Thanks for the info Chuck. The only reason I was thinking of using CLR is because in their commercials they use it on all kinds of things, brass pots, metal shower heads, in your coffee maker to clean it out {plastic and metal components there too}, and I've seen some commercials showing it being used on automobiles, so I thought it may have been safe enough to use on our outdoor trackage rights. Looks like that isn't the case, so I'll just keep using a rubber pencil eraser, alcohol and other non-toxic, non-acidic items to clean my rails in the yard.

Not so bad with my current layout, which is abut 9-1/2 foot wide by 11 foot long, but when I decide to expand it and replace everything with all new USA Track since Aristo is now out of business, was shocked to learn that! Anyway future expansion will make my layout about 64 foot long by aprox 14 foot wide in the areas I'm planning on using, be even longer if I opt to go completely around our house, just not sure I want to go that big, since I'd have some obstacles to overcome and figure out.


----------



## chuck n (Jan 2, 2008)

A Scotchbrite green pad on a sanding pole, see my post earlier in this thread, is by far the easiest way to go. A pencil eraser isn't.

Chuck


----------



## Greg Elmassian (Jan 3, 2008)

Worked best for me (scotchbrite) in the short time I used brass track. Graduated to LGB track cleaning loco, and then graduated again to stainless steel.

Greg


----------



## Joe Johnson (Jan 2, 2008)

Years ago we had a pretty good flood and a bunch of spare track got buried (don't leave spare track next to your uncovered dirt pile). Other fixes took priority and it was a long time before the track was retrieved. The track by that time was pure black.

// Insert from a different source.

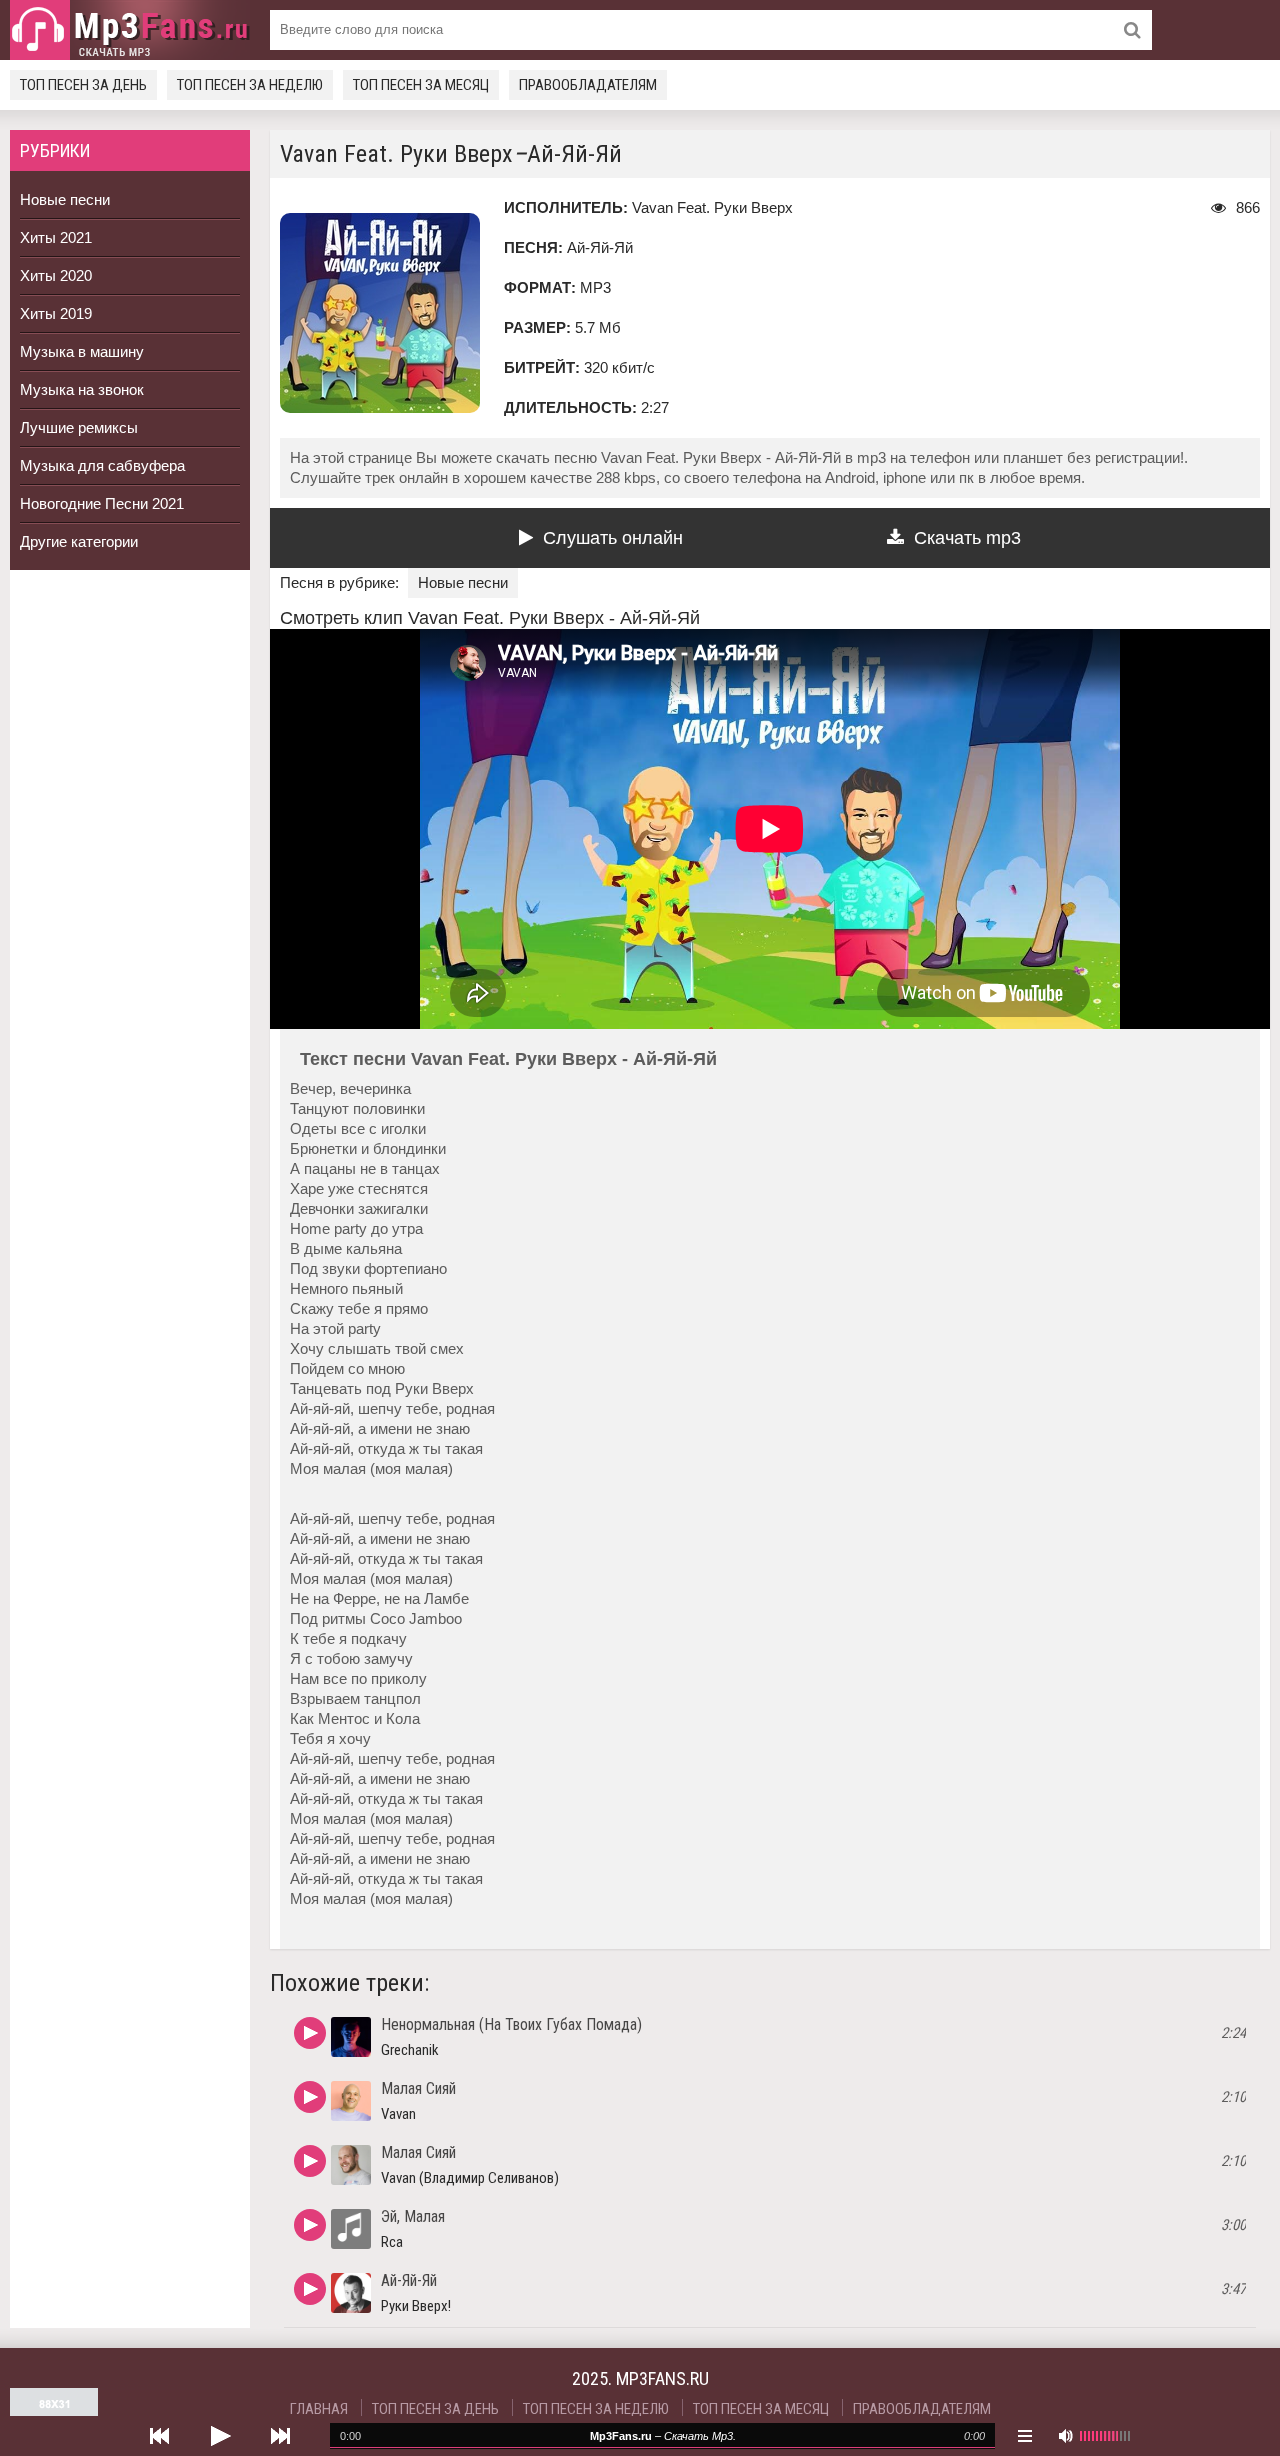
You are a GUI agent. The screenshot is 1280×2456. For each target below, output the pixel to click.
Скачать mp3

Wanda recommended a clothes cleaning product called "Whink Rust Stain Remover". I figured if it wouldn't hurt clothes is shouldn't hurt Brass.

The stuff worked like a charm and while I wouldn't recommend burying track, I did wind up with a shinning top of the track and fully weathered sides.


----------



## trainstrainstrains (Nov 9, 2014)

I'm afraid I might have done something dumb. What started this very usefull thread about cleaning track probably was not dirty track but small particles of metal in the motor from my brass sheet cleaning. Like David Meashey warned at the very beginning. However the motor on my LGB 0 4 0 is running ok now, it only stuttered a little at the beginning. But it worries me. Should I do something to the 0 4 0 to remove metal particles from the motor? Or just consider myself lucky?


----------



## Garratt (Sep 15, 2012)

If you can find a stronger magnet like one from a large speaker driver (I have one stuck to my fridge that is difficult to pull off) it might help pull the steel wool particles from the motor.
I use that big magnet to find lost nuts and screws in the long grass. 
That stuff can get into the commutator and wear things or jam the motor up.

Andrew


----------



## astrayelmgod (Jan 2, 2008)

A company called Norton makes a woven pad specifically for removing corrosion. It is the right size for a dry wall sander. It is brown, or dark red in color. The model number seems to be 48148; but a search on their web site doesn't turn anything up.


----------



## chuck n (Jan 2, 2008)

Test those first on a scrap of brass. They might be too abrasive, even in the smaller grit sizes.

Chuck

Note added.

There is a hardness scale that geologists and mineralogists use to help identify minerals. It is the MOHs scale. Talc is 1 the softest and diamond is 10, the hardest. A material with a higher hardness value will scratch one with a lower number. If you want to remove material quickly you want a bigger difference, if you want to polish a surface you want almost similar hardness, or very small grain size in a harder abrasive.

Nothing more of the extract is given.